Арес не успевает спросить, что же задумал Сейри. Тот опережает его, касаясь его губ менее сдержанным, темпераментным, но всё ещё не шибко умелым поцелуем, а после накрывает его плоть своей прохладной ладонью, ведя вверх-вниз. Усмехаясь в поцелуй, Арес переворачивает супруга на спину и берёт инициативу в свои руки, вновь лаская гибкое тело и шепча на ухо возлюбленному что-то бредовое и глупо-нежное. Ничего завтра его Сейри не заморозит, не обрушит и не запечатает. По крайней мере, Арес не собирался оставлять супругу сил на подобное безрассудство.
Сильнее его самого хмурился только Арес, наверняка чувствуя свою вину, к слову, вполне справедливо и заслуженно испытывая муки совести, в то время как сам Рэй оставался привычно холодным и невозмутимым. Никаких граней они в эту ночь так и не переступили, ублажая друг друга руками и губами, но от одной только мысли о том, каких мест на его теле касались пальцы и губы мужчины, Рэя пробирала дрожь. Он не злился — в конце концов, рано или поздно они бы с Аресом пришли к тому, что делить постель для супругов — это нормально, а не постыдно, и уж никак не свидетельствует о его распущенности, — однако виновнику спускать с рук подобную выходку он не собирался.

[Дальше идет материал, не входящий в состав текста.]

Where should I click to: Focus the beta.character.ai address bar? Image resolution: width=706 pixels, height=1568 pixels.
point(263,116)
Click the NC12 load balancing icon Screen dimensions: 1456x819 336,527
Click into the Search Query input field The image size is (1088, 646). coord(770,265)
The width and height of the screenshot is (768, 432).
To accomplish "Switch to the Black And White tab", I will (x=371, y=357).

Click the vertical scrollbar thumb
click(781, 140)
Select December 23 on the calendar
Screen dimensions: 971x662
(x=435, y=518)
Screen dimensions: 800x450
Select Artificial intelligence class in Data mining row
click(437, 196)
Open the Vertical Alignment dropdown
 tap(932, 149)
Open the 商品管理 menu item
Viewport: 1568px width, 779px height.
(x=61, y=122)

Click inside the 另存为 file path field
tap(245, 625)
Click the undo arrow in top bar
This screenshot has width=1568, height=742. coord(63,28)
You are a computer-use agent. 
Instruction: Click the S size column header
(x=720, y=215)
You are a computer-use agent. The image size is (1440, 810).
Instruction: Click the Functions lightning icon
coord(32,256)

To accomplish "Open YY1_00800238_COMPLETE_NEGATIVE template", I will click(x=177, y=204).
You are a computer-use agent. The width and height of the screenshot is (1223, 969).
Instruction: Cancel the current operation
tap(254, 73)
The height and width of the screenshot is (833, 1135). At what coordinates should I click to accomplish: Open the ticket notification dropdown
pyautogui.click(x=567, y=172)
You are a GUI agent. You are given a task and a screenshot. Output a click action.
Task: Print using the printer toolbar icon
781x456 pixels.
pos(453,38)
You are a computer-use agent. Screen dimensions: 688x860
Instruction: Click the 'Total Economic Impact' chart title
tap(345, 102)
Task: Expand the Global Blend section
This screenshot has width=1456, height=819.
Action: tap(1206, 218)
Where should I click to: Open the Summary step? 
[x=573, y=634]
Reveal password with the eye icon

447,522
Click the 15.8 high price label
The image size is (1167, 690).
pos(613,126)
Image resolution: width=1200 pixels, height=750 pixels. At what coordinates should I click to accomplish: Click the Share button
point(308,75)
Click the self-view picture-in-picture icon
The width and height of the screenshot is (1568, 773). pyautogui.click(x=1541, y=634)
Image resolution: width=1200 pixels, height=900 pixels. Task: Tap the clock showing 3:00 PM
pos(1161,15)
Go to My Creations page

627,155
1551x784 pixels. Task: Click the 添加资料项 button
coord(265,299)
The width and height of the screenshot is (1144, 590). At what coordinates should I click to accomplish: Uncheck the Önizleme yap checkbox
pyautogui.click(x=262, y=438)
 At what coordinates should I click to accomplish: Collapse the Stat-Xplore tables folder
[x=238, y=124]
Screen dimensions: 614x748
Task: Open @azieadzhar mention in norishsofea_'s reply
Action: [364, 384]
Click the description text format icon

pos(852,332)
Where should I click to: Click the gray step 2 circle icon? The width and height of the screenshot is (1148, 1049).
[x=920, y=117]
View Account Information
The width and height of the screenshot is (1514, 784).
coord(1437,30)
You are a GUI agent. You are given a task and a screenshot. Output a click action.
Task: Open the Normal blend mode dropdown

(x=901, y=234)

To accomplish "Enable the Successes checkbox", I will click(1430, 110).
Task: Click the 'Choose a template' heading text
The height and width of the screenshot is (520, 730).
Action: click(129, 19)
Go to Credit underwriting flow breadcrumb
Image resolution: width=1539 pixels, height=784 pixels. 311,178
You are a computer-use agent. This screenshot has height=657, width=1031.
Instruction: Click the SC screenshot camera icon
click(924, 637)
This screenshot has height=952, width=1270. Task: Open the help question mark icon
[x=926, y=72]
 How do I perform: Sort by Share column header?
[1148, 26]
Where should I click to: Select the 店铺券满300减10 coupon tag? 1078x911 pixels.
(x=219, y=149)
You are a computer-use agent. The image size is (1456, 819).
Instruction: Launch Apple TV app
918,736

Всё дело было в тех благовониях, дым которых заполонил их супружескую спальню, лишив вождя и его эори возможности сопротивляться собственным желаниям. Когда палочки дотлели, а пришедший утром Неясми распахнул окно, запах постепенно выветрился, и о том, что очередная ночь, проведённая им с супругом в одной постели, чем-то отличалась от предыдущей, напоминала только лёгкая головная боль, ощущение сытости во всём теле и надоедливое чувство вины.